Segment Open

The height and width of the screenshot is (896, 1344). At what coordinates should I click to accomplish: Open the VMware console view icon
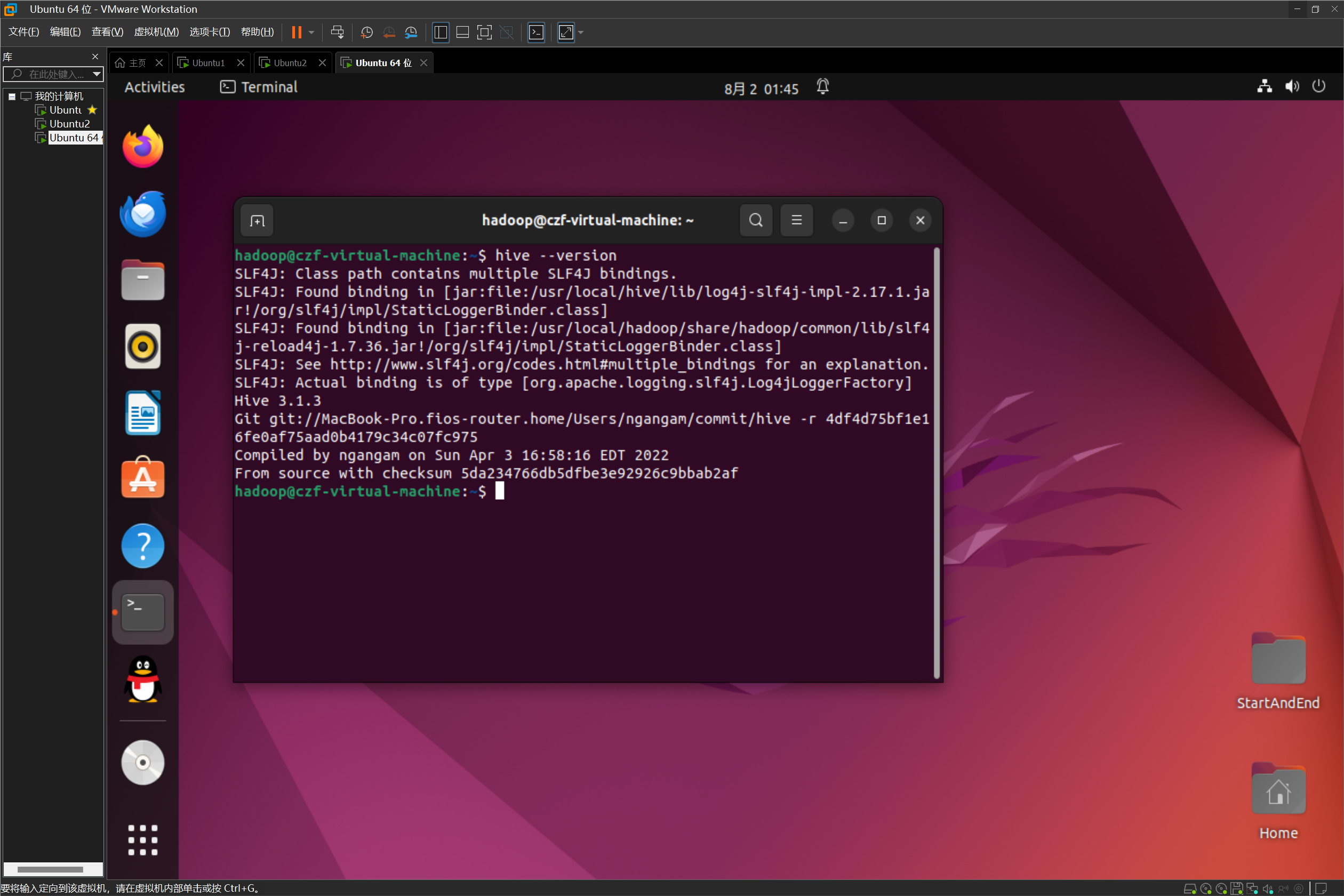536,33
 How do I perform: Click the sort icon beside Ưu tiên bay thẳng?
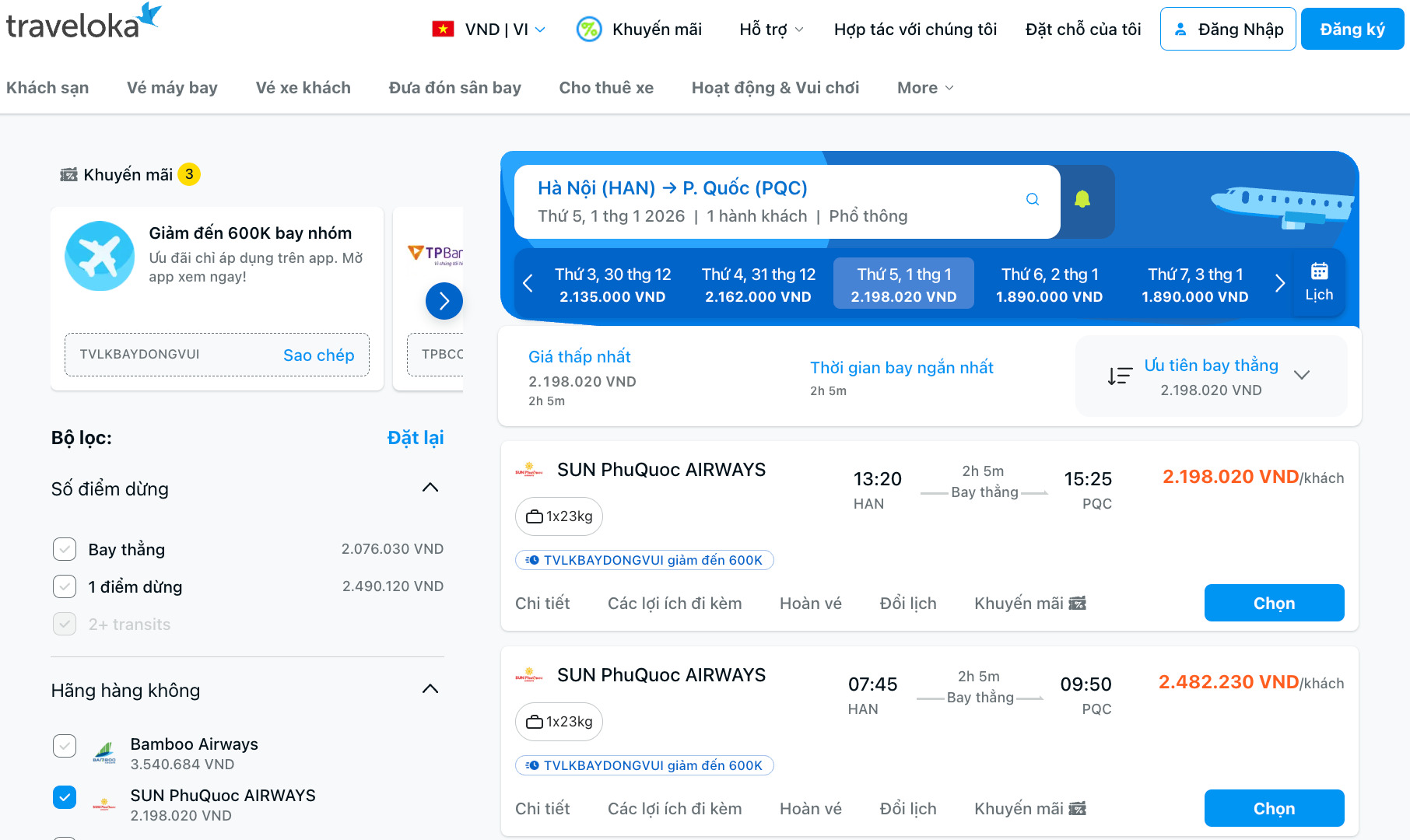click(1119, 375)
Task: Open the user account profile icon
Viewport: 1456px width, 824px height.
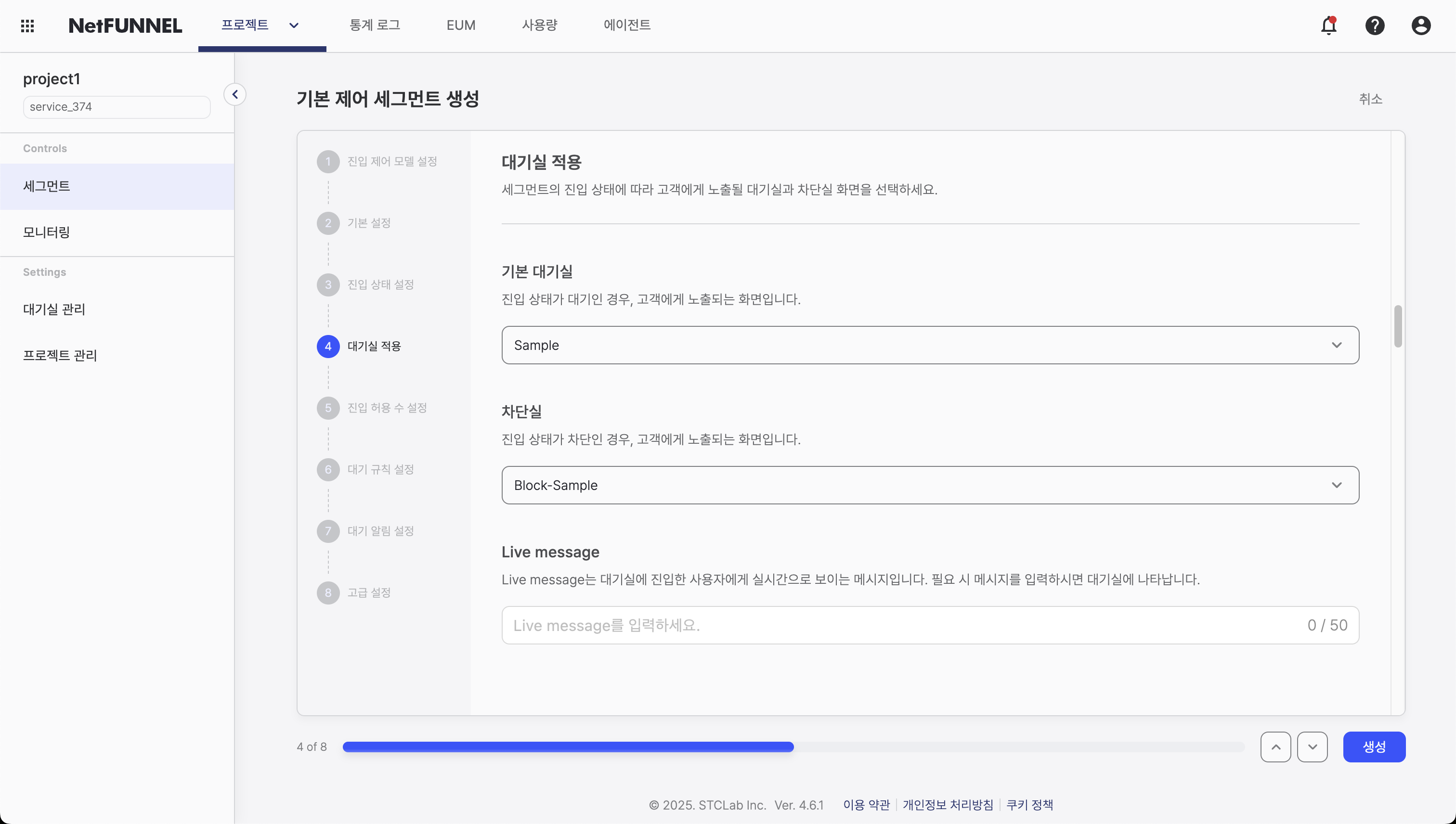Action: [x=1421, y=26]
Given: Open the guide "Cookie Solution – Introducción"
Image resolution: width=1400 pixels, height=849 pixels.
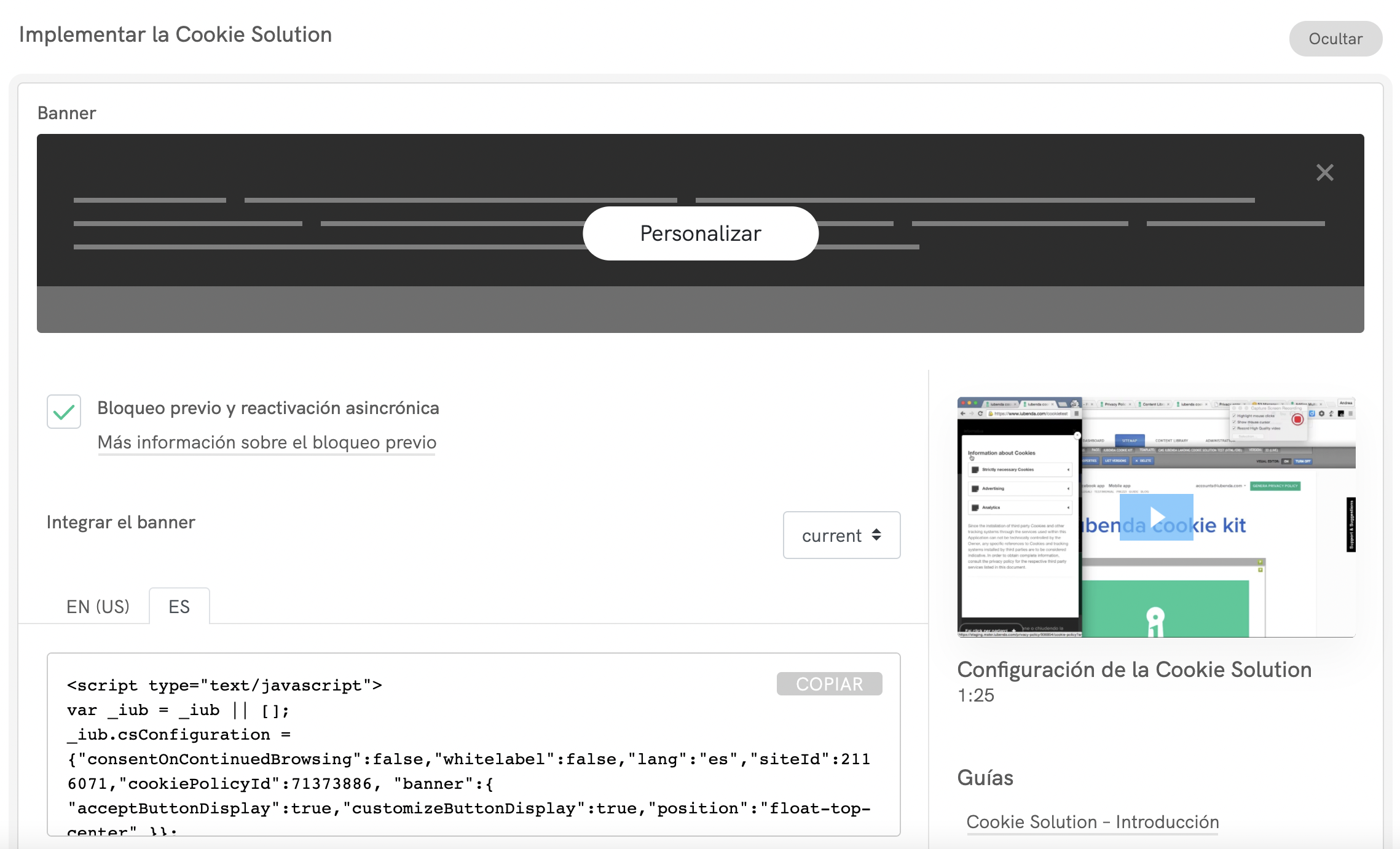Looking at the screenshot, I should pyautogui.click(x=1093, y=821).
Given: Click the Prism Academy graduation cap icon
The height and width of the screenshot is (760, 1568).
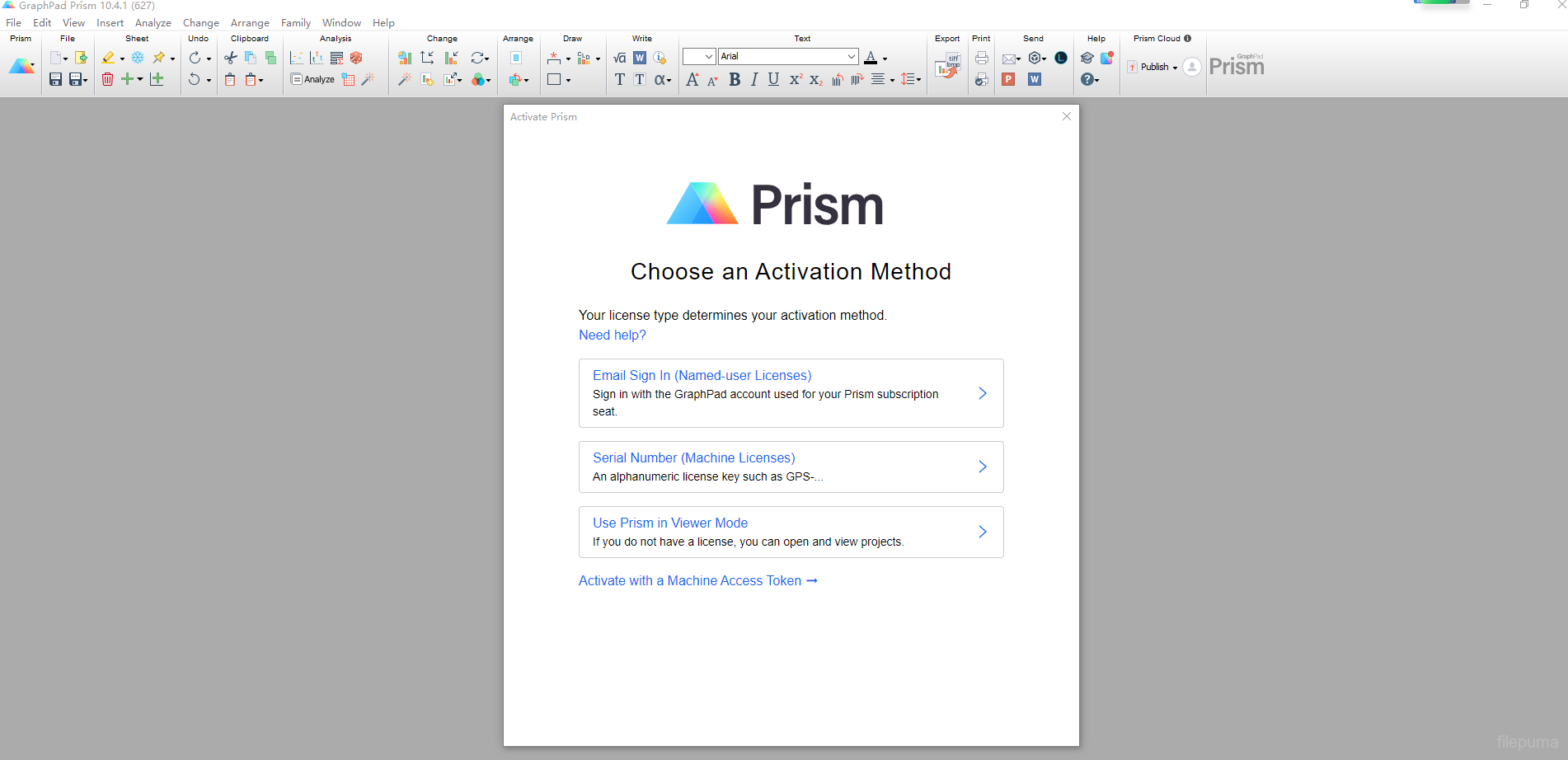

Segment Closed

Exercise brief ->
Word for word, give again the lines from the line holding "Given: Click the" through the last line of the material, both included; pictures are not part of the copy.

Answer to this task ->
Given: Click the Prism Academy graduation cap icon
The height and width of the screenshot is (760, 1568).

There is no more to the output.